One of the odd phenomenon of missionary life is “furlough fever” or “home assignment fever.” For missionaries who are away from their home countries for three or four years (or more) at a time, the symptoms of furlough fever often begin to appear in the last three to six months before their regularly scheduled return “home”.
Symptoms of furlough fever are easy to detect if you know what to look for:
- Increased longing for particular foods from the home country
- Nostalgia for well-loved people and places from the home country
- Increased frequency of checking weather from the home country
- Mentally blocking out events that occur in their adopted country after they will have gone home
- Selling or getting rid of household possessions, including furniture, vehicles, and children’s toys
- Increased hesitancy to buy anything new because it will just have to be packed up or sold (or because the same item of higher quality can be bought back home)
- Decreased (or vastly increased) interest in people and events in their adopted country
- Increased dissatisfaction with “everything that is wrong” about their adopted country
- Talks about “everything that is better” about the home country (while conveniently forgetting everything that is wrong)
- Increased interest and feelings of attachment towards the people, places, and foods that they will miss from their adopted country
- Feelings of giddy delight (or impending doom) as the return date draws closer
- Felt need to give children a crash course on who their relatives are (“Remember those people you saw on Skype?”)
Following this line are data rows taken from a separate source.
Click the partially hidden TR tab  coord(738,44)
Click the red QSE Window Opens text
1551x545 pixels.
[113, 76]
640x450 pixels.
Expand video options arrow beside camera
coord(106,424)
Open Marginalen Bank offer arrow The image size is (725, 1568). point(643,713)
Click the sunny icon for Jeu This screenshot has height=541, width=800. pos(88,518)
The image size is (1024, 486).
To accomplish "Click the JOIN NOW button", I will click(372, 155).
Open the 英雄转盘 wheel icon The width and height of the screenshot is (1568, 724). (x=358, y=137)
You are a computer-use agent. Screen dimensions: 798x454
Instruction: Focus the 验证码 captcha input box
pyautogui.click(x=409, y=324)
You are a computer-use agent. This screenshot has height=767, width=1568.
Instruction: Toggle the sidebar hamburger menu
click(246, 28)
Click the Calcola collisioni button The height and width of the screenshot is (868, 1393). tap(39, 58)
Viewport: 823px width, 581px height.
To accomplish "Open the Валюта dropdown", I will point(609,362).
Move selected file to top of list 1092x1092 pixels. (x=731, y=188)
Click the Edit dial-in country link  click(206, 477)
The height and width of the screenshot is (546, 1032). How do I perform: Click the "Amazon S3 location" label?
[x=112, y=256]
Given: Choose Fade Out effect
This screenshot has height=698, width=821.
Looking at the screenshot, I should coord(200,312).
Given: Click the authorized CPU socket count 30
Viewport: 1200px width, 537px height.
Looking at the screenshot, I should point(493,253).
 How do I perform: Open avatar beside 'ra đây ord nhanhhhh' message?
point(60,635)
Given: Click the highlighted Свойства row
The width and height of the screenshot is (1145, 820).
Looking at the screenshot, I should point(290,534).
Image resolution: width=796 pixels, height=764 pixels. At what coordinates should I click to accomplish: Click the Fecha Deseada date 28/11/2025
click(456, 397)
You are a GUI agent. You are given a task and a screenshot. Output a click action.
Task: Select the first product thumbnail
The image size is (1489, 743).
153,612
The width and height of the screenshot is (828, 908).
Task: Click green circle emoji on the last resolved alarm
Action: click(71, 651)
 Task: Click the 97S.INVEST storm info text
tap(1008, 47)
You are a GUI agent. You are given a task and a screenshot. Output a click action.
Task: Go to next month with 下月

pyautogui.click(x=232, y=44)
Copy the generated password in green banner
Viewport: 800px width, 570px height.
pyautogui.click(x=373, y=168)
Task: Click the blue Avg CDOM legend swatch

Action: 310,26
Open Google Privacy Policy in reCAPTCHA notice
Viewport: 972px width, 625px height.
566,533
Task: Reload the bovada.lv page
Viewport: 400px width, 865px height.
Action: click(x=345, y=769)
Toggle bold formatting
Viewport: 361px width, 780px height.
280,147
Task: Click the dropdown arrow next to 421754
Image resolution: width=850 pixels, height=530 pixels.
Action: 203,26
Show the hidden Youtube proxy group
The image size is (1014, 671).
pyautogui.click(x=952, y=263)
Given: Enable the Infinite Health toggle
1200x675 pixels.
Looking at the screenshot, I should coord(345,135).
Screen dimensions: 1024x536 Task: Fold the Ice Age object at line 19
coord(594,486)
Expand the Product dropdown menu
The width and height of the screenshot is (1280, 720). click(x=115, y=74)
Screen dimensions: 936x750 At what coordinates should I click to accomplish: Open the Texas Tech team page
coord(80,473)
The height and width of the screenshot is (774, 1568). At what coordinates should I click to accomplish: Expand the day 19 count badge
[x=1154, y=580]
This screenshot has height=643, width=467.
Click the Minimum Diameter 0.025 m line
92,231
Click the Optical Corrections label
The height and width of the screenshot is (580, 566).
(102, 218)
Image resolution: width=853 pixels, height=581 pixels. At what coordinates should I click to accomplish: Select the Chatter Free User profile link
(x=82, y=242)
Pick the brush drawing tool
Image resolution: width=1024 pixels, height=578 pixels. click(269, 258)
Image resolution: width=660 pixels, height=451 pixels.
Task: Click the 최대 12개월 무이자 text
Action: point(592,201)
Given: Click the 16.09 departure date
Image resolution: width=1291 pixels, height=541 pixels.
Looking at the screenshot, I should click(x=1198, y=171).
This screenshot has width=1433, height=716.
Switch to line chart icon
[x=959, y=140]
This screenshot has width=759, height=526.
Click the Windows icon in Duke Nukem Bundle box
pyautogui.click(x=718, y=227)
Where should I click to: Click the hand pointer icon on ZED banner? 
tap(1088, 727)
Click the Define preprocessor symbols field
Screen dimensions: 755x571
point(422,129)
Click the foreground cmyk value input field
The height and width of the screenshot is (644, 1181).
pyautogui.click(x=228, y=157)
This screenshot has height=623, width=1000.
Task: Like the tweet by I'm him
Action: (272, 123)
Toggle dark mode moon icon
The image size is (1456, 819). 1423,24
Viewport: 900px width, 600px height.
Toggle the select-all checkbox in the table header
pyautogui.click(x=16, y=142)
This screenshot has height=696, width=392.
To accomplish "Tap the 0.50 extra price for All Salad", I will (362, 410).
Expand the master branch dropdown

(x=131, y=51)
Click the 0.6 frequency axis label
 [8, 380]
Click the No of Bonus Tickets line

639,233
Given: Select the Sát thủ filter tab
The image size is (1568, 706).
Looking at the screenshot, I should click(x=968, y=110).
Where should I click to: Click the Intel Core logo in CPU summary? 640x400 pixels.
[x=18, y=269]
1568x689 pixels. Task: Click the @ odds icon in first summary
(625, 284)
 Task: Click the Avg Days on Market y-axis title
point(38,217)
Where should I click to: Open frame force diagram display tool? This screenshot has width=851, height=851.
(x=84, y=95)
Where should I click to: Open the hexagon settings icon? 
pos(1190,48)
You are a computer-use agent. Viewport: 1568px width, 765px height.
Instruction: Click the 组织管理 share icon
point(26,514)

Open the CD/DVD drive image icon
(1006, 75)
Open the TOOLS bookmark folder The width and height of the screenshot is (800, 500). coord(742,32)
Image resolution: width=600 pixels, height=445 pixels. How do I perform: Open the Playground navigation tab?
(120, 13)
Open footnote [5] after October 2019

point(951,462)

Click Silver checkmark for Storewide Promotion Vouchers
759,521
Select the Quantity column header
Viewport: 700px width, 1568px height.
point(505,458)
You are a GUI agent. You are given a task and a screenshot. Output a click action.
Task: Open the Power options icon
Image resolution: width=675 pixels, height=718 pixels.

- Urgent photographing of important people and places that will need to be shown to supporters
As more missionaries go back to their home country more often as compared previous generations, furlough fever may less common than it used to be. But for those missionaries who have been away for a long time, the fever is real. Not all missionaries (or their children) will experience all of the above symptoms at the same time or in the same way. For some, there may be relatively few symptoms, but for others the fever will catch them unexpectedly.
I am not sure how to cure the fever, or even if there is a cure. I do know that furlough fever should be acknowledged and dealt with. Ample doses of optimism, realism, preparation time, right expectations, the Word of God, and prayer should be applied. And friends too. Friends on both sides of the ocean who can relate to and endure the strange symptoms of missionaries in transition between their two homes.